== Document segment ==
[FOM] Infinitesimal calculus

David Ross ross at math.hawaii.edu
Mon May 25 19:07:06 EDT 2009

Monroe Eskew <meskew at math.uci.edu> wrote:
(Speaking about square-nilpotent infinitesimals)
> I worry that without showing that these new rules are sound in the
> appropriate way, this would seem like magic.  But showing that
> nonstandard analysis works is probably much more advanced than just
> doing standard analysis.

There are square-nilpotent infinitesimals in synthetic differential 
geometry/smooth infinitesimal analysis, and many proofs are very nice, even 
cleaner than in 'standard' nonstandard analysis; cf John Bell's little book 
on the subject.  In this universe all functions are smooth, so the theorems 
are not exactly the theorems of classical analysis.

== Records supplied ==
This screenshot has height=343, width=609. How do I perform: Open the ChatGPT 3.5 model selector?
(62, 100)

==

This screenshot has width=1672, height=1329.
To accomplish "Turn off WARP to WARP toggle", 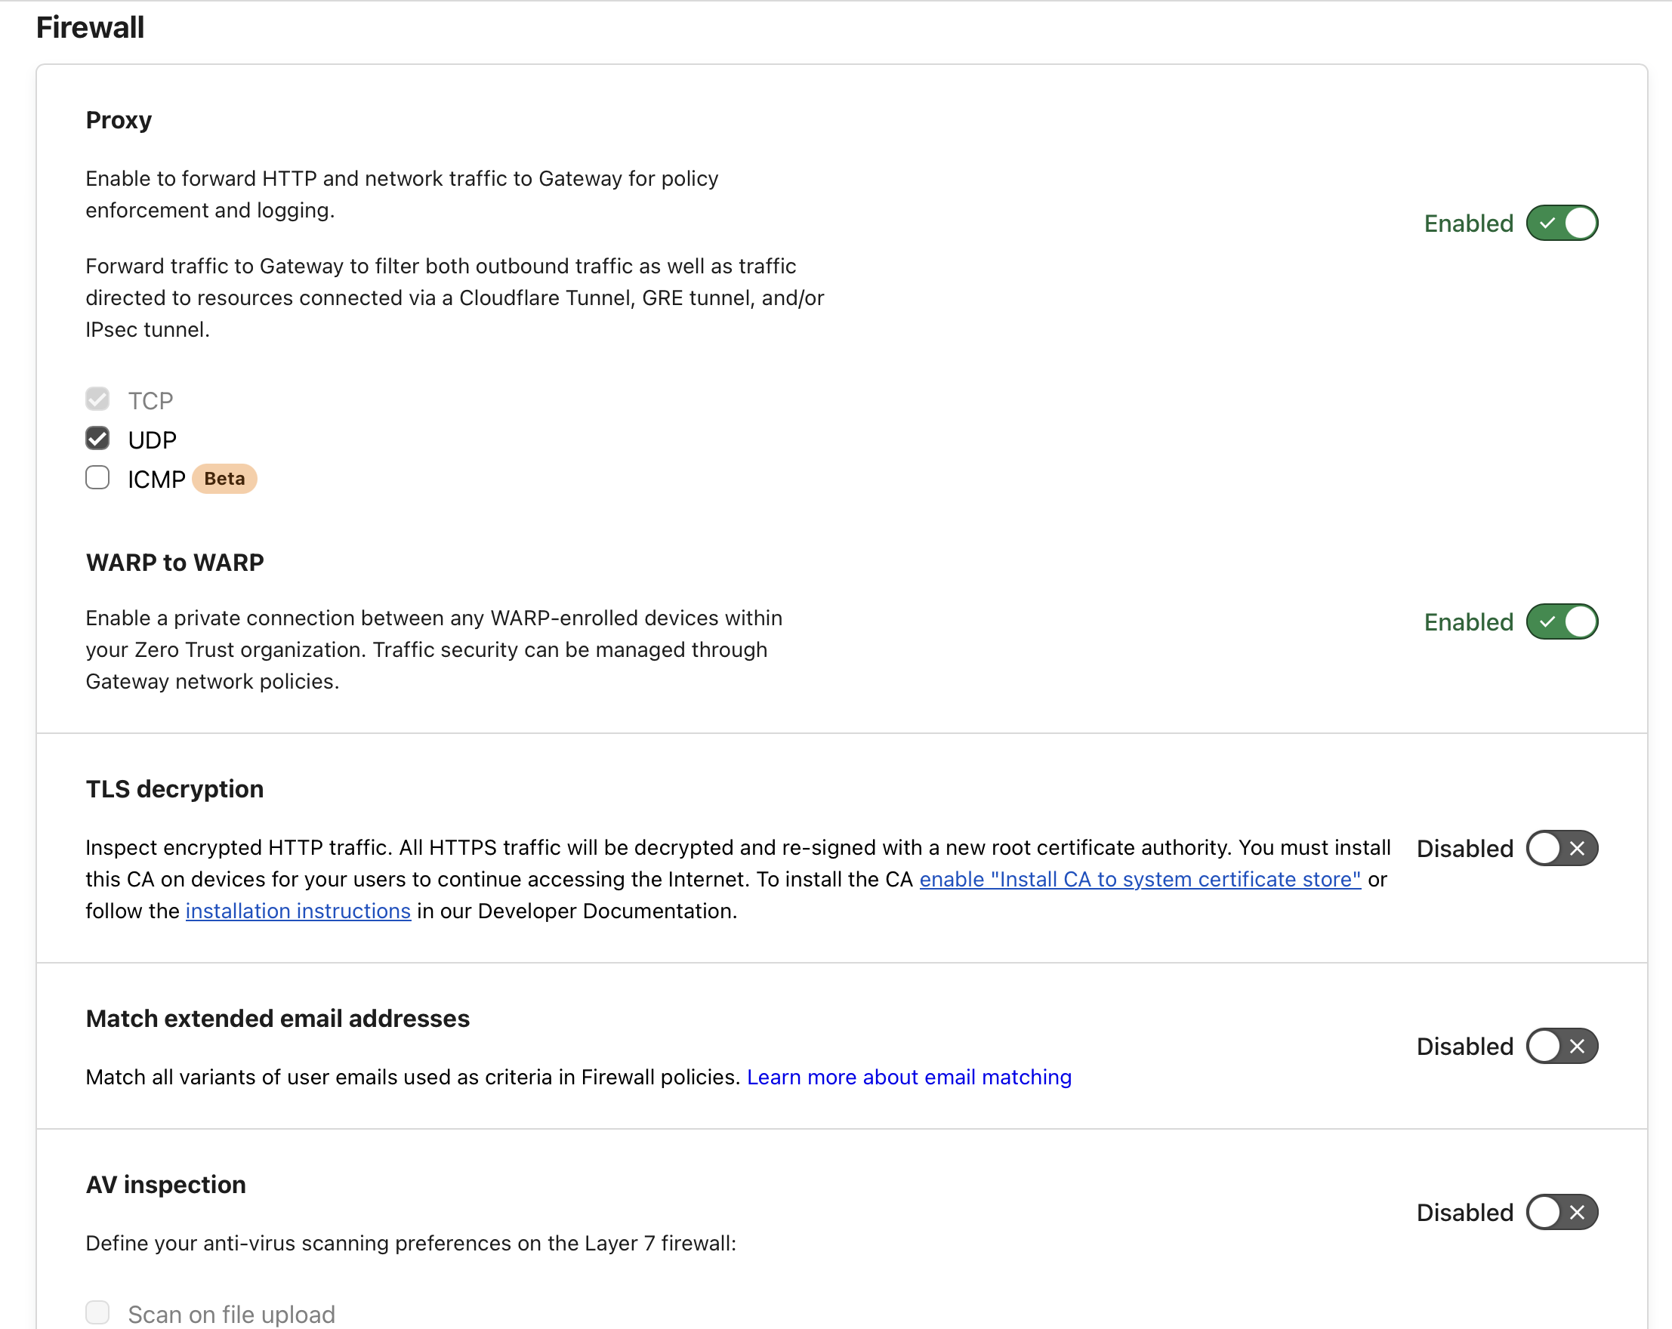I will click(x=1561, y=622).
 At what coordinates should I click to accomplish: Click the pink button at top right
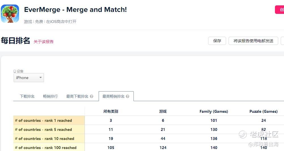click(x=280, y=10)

--

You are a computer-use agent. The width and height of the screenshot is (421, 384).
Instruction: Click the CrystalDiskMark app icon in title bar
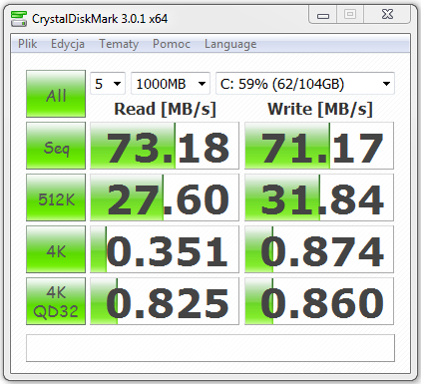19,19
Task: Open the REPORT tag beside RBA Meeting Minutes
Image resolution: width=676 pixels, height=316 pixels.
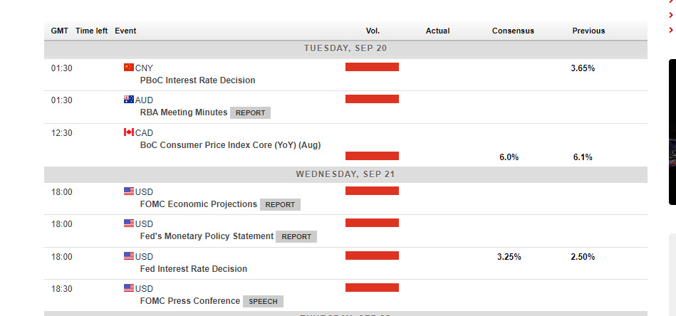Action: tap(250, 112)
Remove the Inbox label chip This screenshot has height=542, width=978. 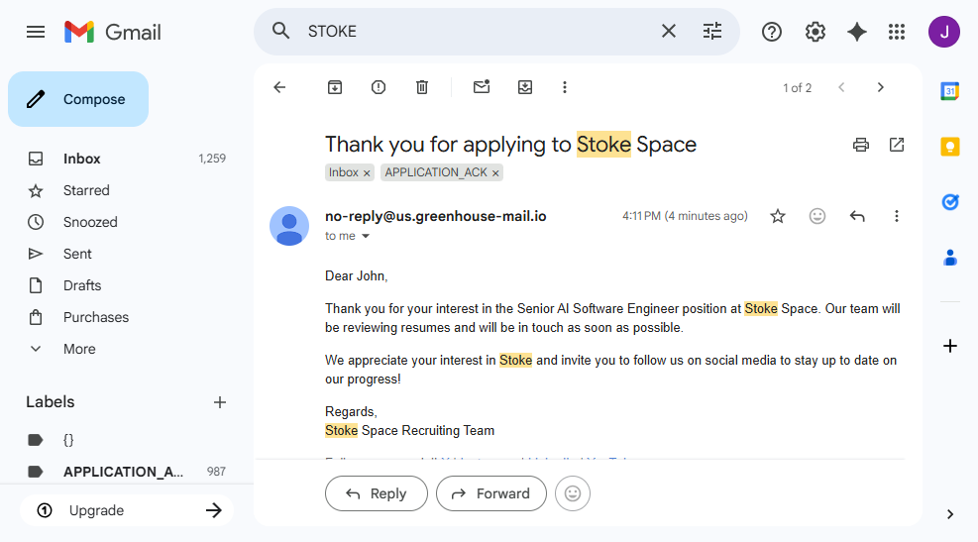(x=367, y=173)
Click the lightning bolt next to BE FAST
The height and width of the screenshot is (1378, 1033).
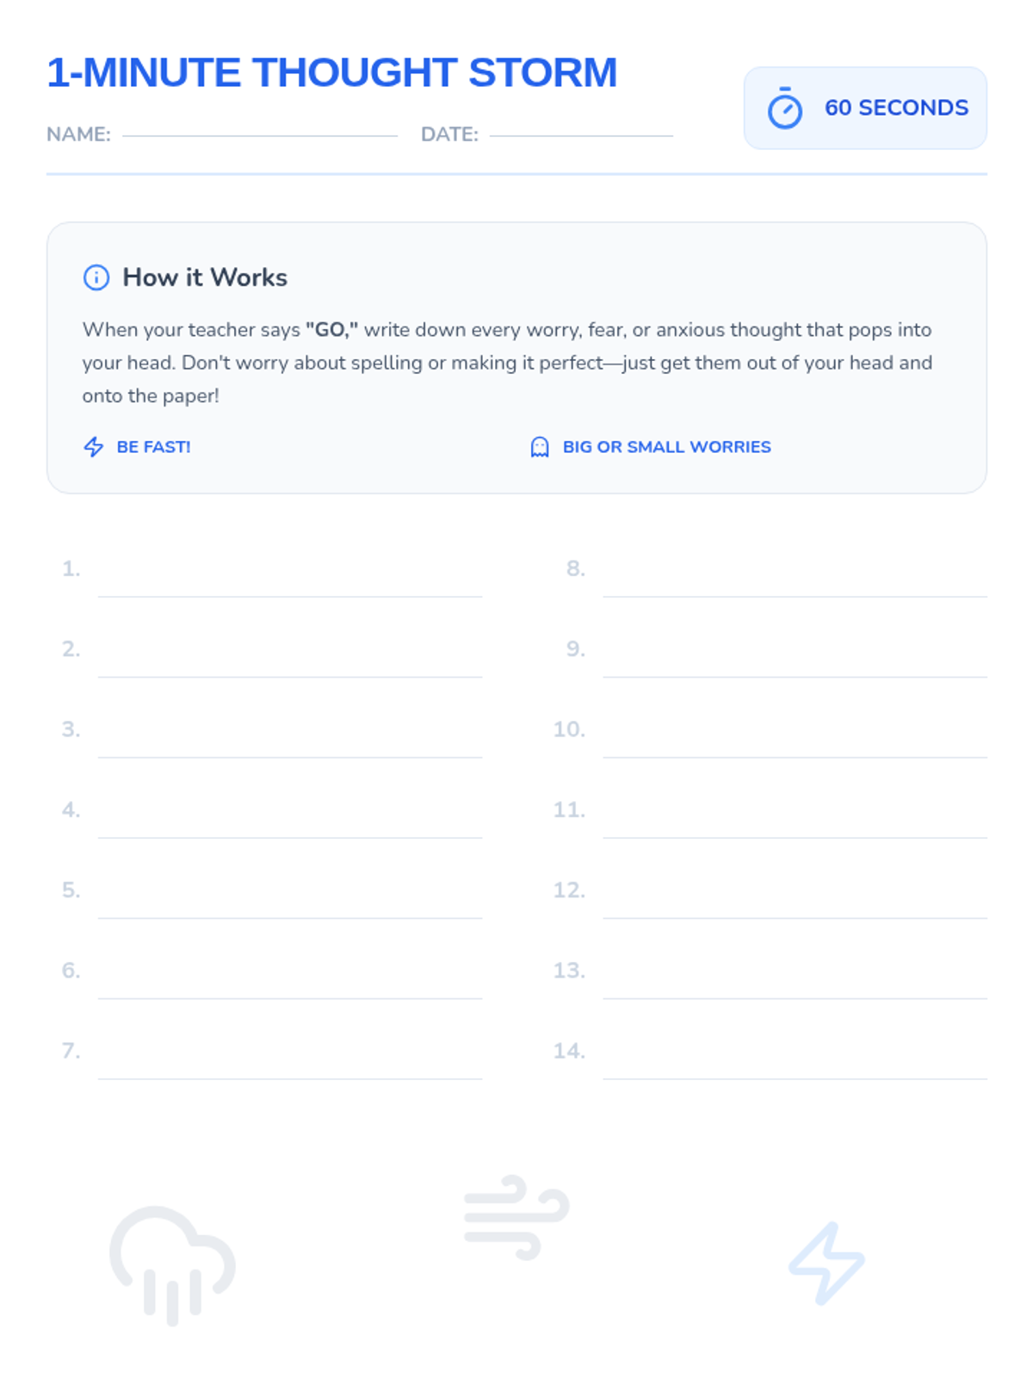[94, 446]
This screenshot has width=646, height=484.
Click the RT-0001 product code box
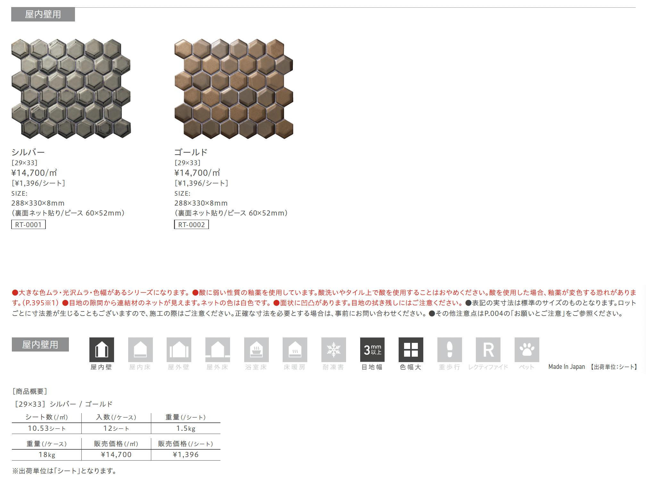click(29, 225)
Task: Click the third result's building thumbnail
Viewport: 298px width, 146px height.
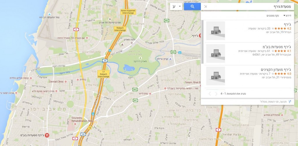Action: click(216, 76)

== Required tasks ==
1 > Restate word for word the portion of the message on infinitesimal calculus that begins at the words "Monroe Eskew <meskew" and stops after the words "doing standard analysis.".
2 > Please quote the lines of the entries exactly, beginning at the line that contains "Click the lightning bolt next to BE FAST" and stopping after the line that contains "Action: click(216, 76)", with the pictures left out.
The message on infinitesimal calculus and the entries are two separate pieces of material.

== Correct answers ==
1 >
Monroe Eskew <meskew at math.uci.edu> wrote:
(Speaking about square-nilpotent infinitesimals)
> I worry that without showing that these new rules are sound in the
> appropriate way, this would seem like magic.  But showing that
> nonstandard analysis works is probably much more advanced than just
> doing standard analysis.

2 >
Click the lightning bolt next to BE FAST
The height and width of the screenshot is (1378, 1033).
[94, 446]
This screenshot has width=646, height=484.
Click the RT-0001 product code box
click(29, 225)
Task: Click the third result's building thumbnail
Viewport: 298px width, 146px height.
Action: click(216, 76)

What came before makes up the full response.